• Tarefa proposta A:
Responda com base no texto-fonte:
(i) Que nome o texto-fonte dá à globalização com várias "barreiras de segurança"?
(ii) Quais empresas automotrizes dos Estados Unidos estão em greve?
(iii) Segundo Lênin, quais são as características da época imperialista?

Nesse sentido, o enquadramento da economia global se encontra destacada por 1) uma “politização da economia”, ou seja, a determinação do comércio pelo critério da segurança nacional, 2) a “redução de riscos”, que implica a tentativa tortuosa de remodelar as cadeias de valor de um país dentro do círculo de aliados geopolíticos, e 3) as tendências ao protecionismo nas grandes potências. Ainda que seja muito difícil que todas essas tendências sejam levadas até o final, pelo grau de integração e interdependência que marca a economia mundial há décadas, essa integração já é muito diferente, e se dá por meio de uma globalização securitária, ou seja, uma globalização com várias “barreiras de segurança”, organizadas pelas potências para prejudicar o avanço dos rivais, o que atenta contra a total liberdade do comércio mundial.

A greve das principais empresas automotrizes nos Estados Unidos (GM, Ford, Stellantis), a maior desde a década de 1980, segue a tendência de maior intervenção operária na luta de classes nos países centrais (como vimos na França). A ida de Biden nos piquetes de greve, e o discurso de Trump dirigido aos trabalhadores metalúrgicos, cada um com a preocupação de garantir os votos desse setor estratégico da classe trabalhadora em Michigan (um swing state, que pode definir os resultados presidenciais no colégio eleitoral), mostra que a classe trabalhadora dos EUA volta a aparecer como fator central nos cálculos políticos de Democratas e Republicanos, o que abre uma importantíssima discussão sobre a independência de classes no movimento operário, batalha levada adiante pelos companheiros do Left Voice, em diálogo com os setores de vanguarda e da esquerda norte-americana, incluindo a base do Democratic Socialists of America (DSA).

A Guerra da Ucrânia intervém como questionamento aberto à velha ordem mundial neoliberal, e reatualiza a tendência à partilha potencialmente militar das esferas de influência no mundo. Isso é parte das características da época imperialista (crises, guerras e revoluções, segundo Lênin) inscritas na etapa de transição, e que operam limitadas, por ora, pelas contratendências à realização concreta, em especial tendo em vista a configuração nova em que a integração globalizante enquadrou os dois fenômenos principais da atualidade, o lento declínio dos EUA e a tortuosa ascensão da China. Por isso vemos os cálculos cuidadosos de cada lado pra evitar, por ora, incidentes graves, porque nem EUA nem China estão preparados ainda pra choques diretos. Entre outras razões é por isso que não nos encontramos em uma “guerra imperialista” na Ucrânia, ou em preparativos mais contundentes para uma guerra dessa natureza. Reafirmamos a correção da política da FT desde o início do conflito: oposição total a esta guerra reacionária, exigindo a imediata retirada das tropas russas da Ucrânia, a expulsão da OTAN da Europa do Leste, denunciando a política de rearmamento imperialista, defendendo a unidade da classe trabalhadora internacional por uma política independente (contra os “campismos” pró-OTAN e pró-Rússia), que lute por uma Ucrânia operária e socialista.

• Tarefa proposta B: Altere as linhas fornecidas abaixo, da que contém "You are a computer-use" até o fim delas, inclusive, substituindo "Event count card" por "Event count panel" e mantendo todo o resto inalterado. Deixe as imagens fora da resposta.

• Linhas fornecidas:
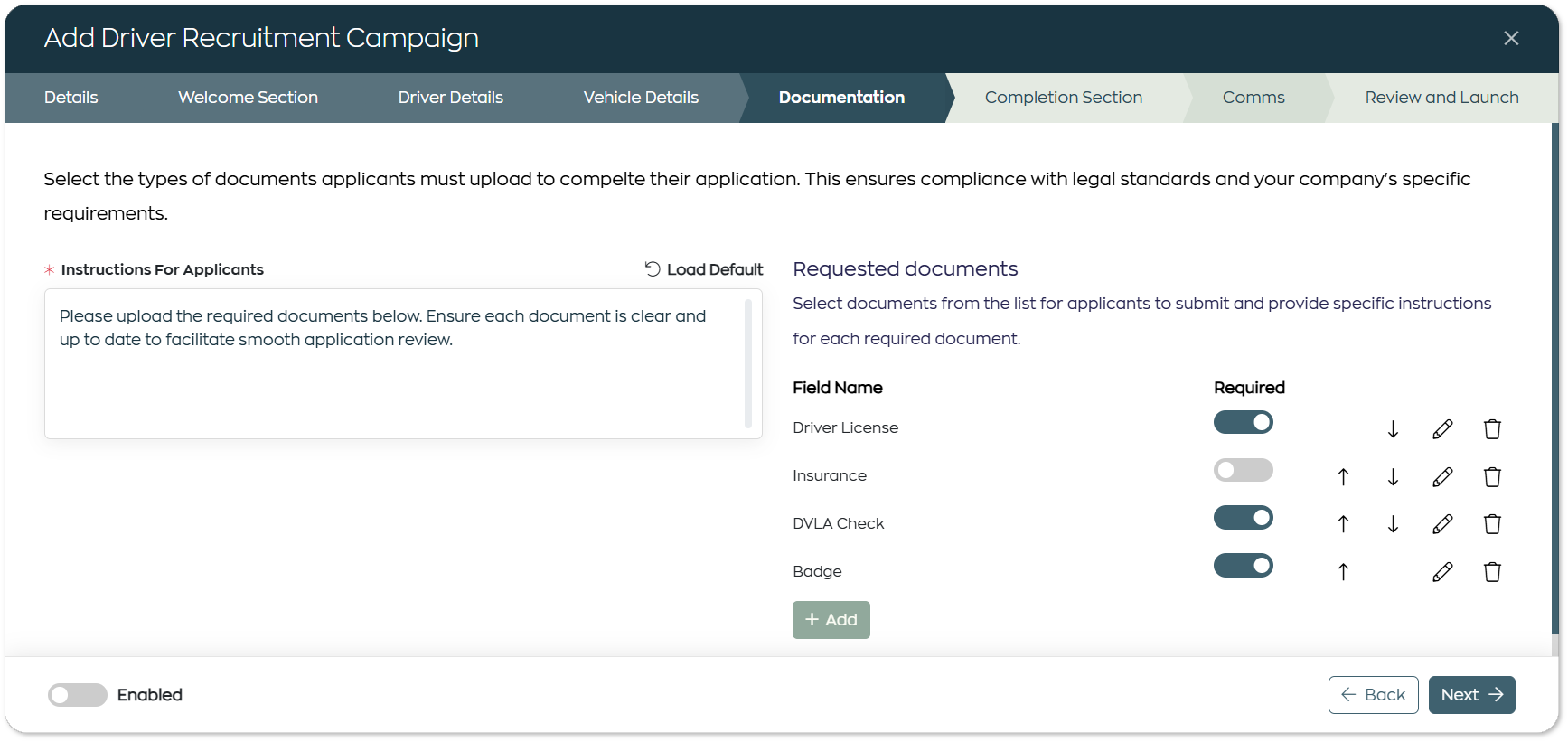
Task: Open the Completion Section step
Action: point(1063,98)
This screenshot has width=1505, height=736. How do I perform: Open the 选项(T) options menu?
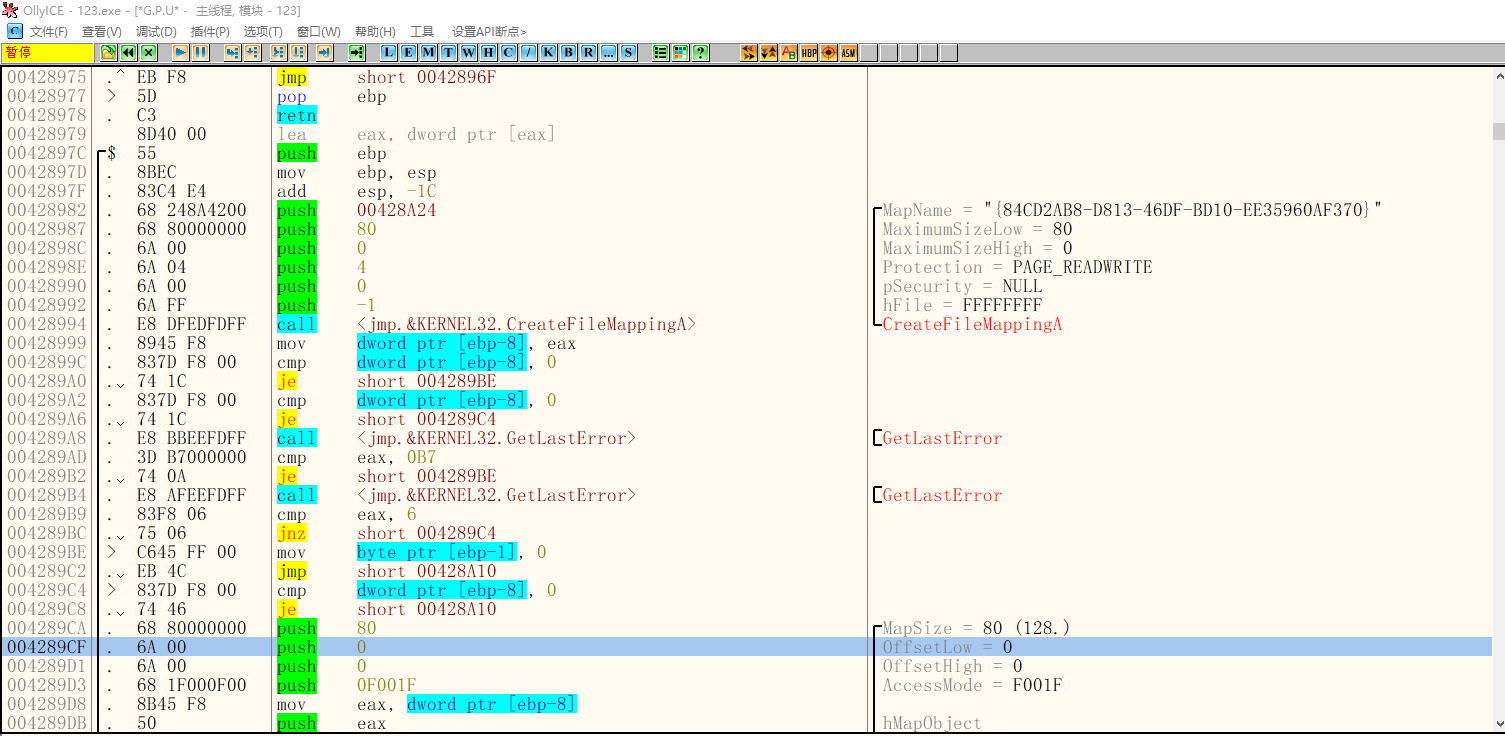pos(263,32)
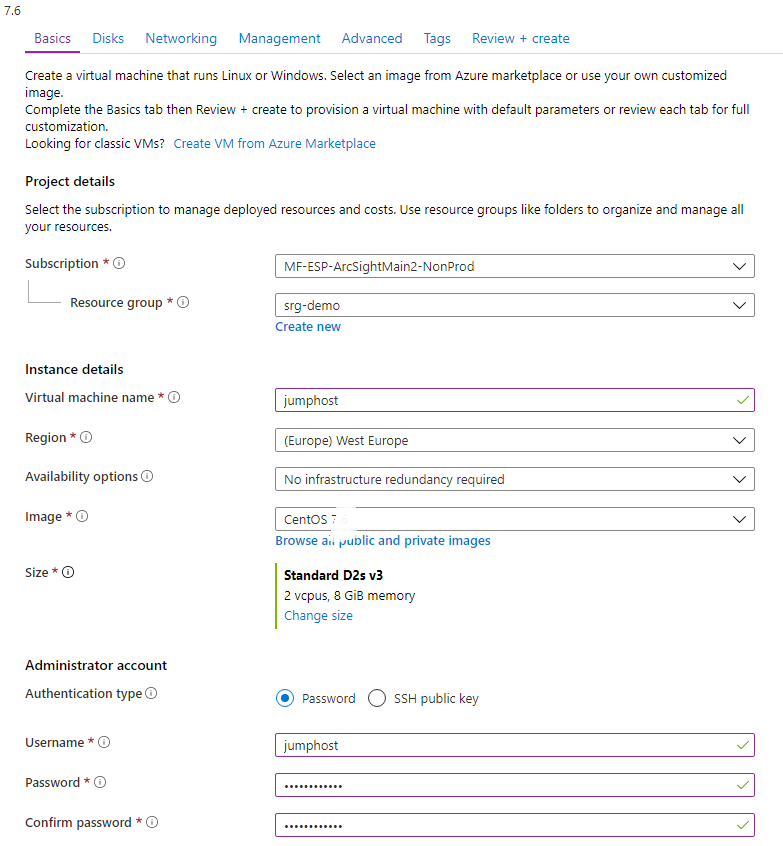
Task: Click info icon next to Size label
Action: click(68, 573)
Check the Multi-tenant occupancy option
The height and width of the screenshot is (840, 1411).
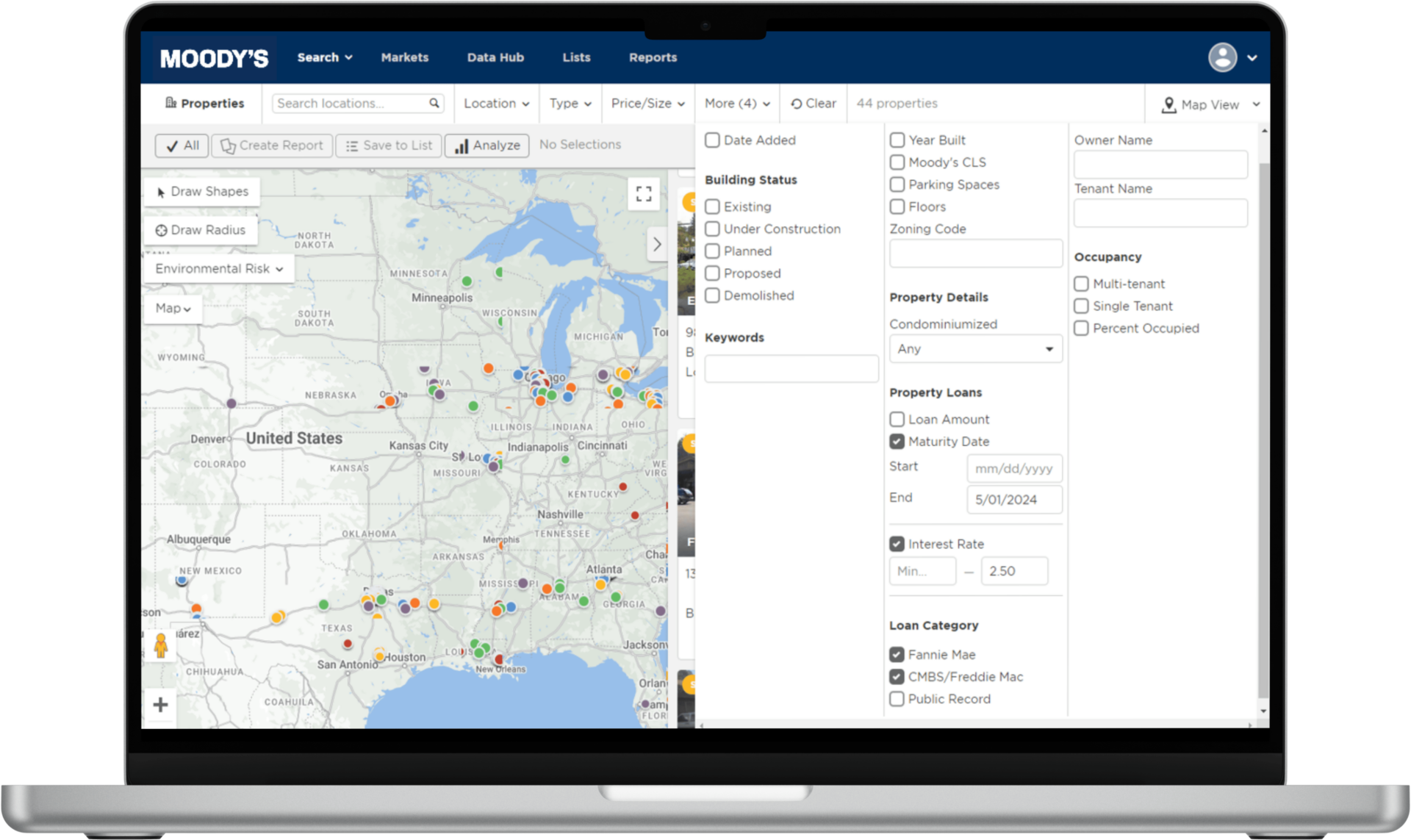1081,284
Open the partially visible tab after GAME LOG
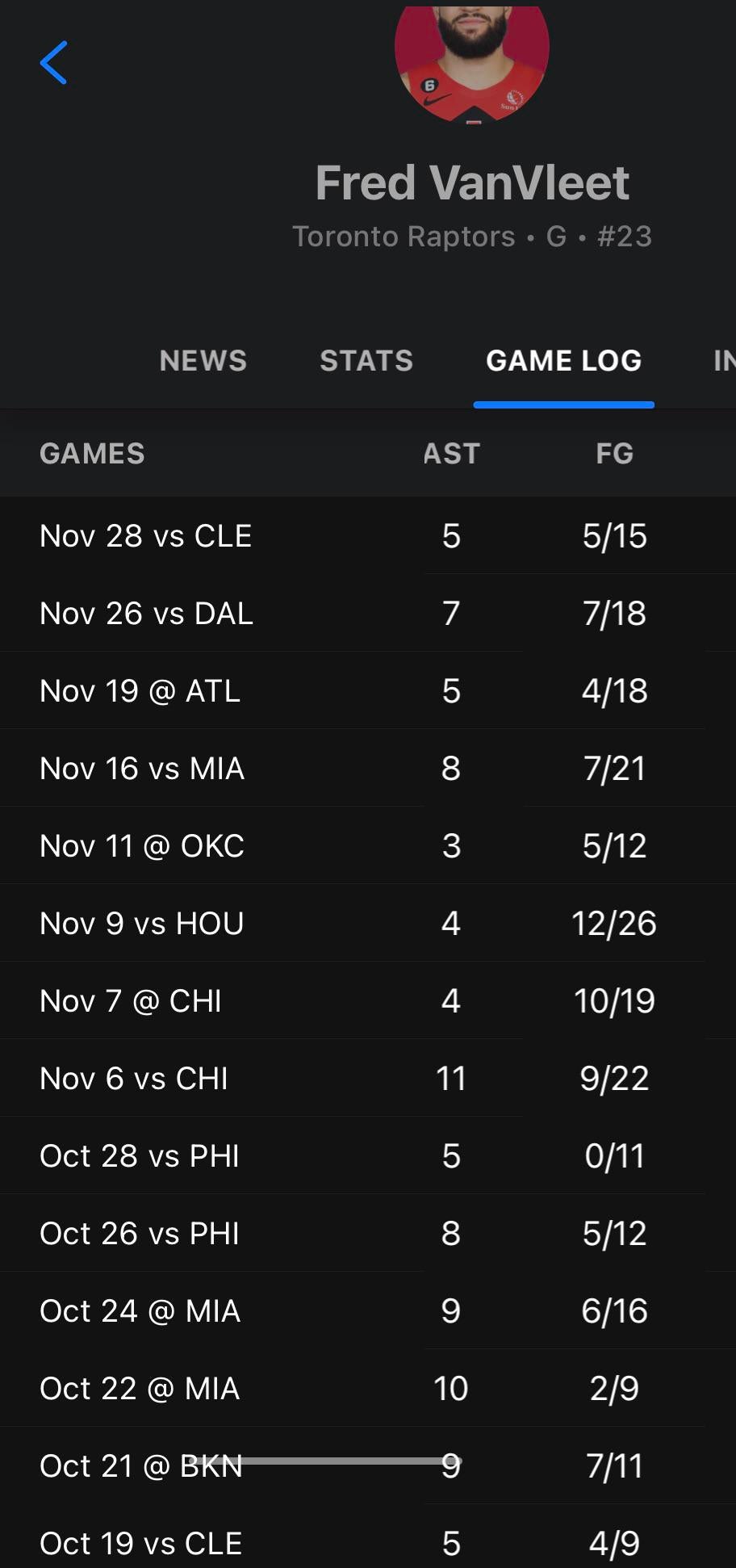The image size is (736, 1568). tap(723, 361)
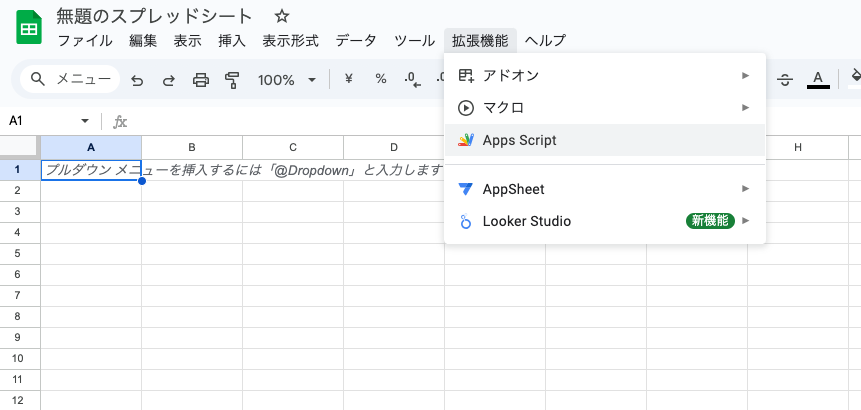861x410 pixels.
Task: Star the untitled spreadsheet
Action: 282,16
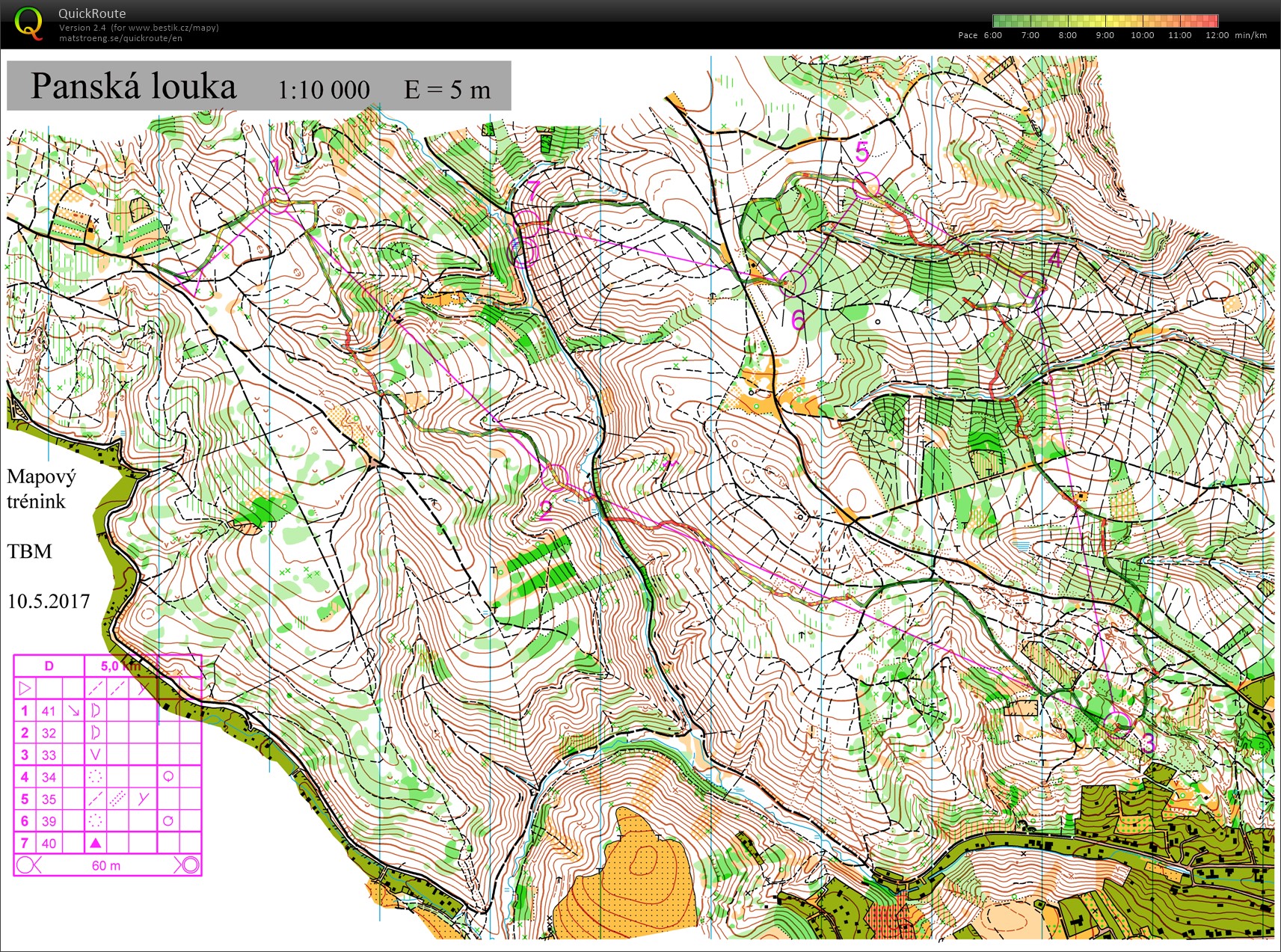Click the start triangle symbol in control table

(25, 688)
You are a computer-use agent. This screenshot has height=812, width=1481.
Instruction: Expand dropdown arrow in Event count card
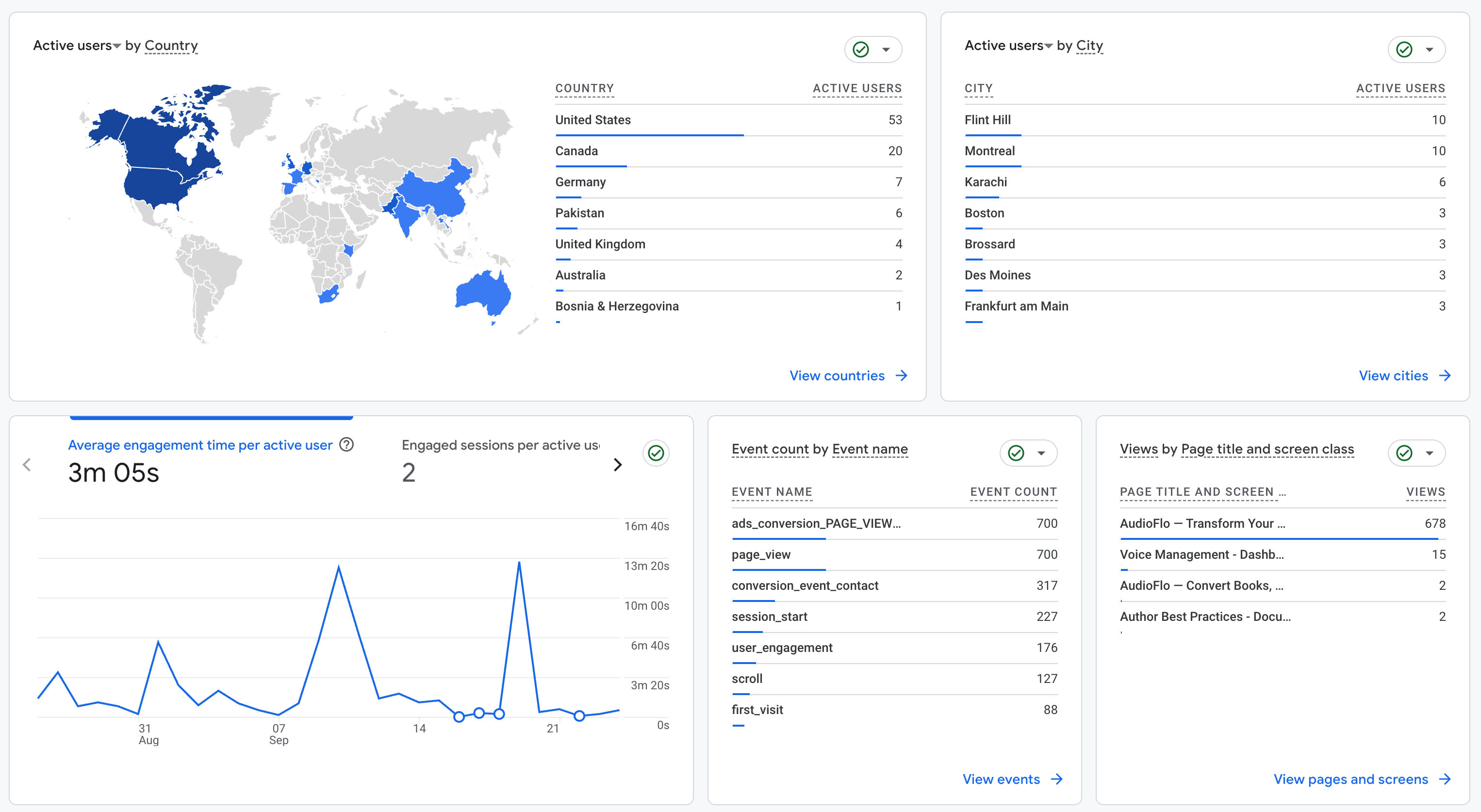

• Resolução detalhada A:
(i) Globalização securitária.
(ii) GM, Ford e Stellantis.
(iii) Crises, guerras e revoluções.

• Resolução detalhada B:
You are a computer-use agent. This screenshot has height=812, width=1481.
Instruction: Expand dropdown arrow in Event count panel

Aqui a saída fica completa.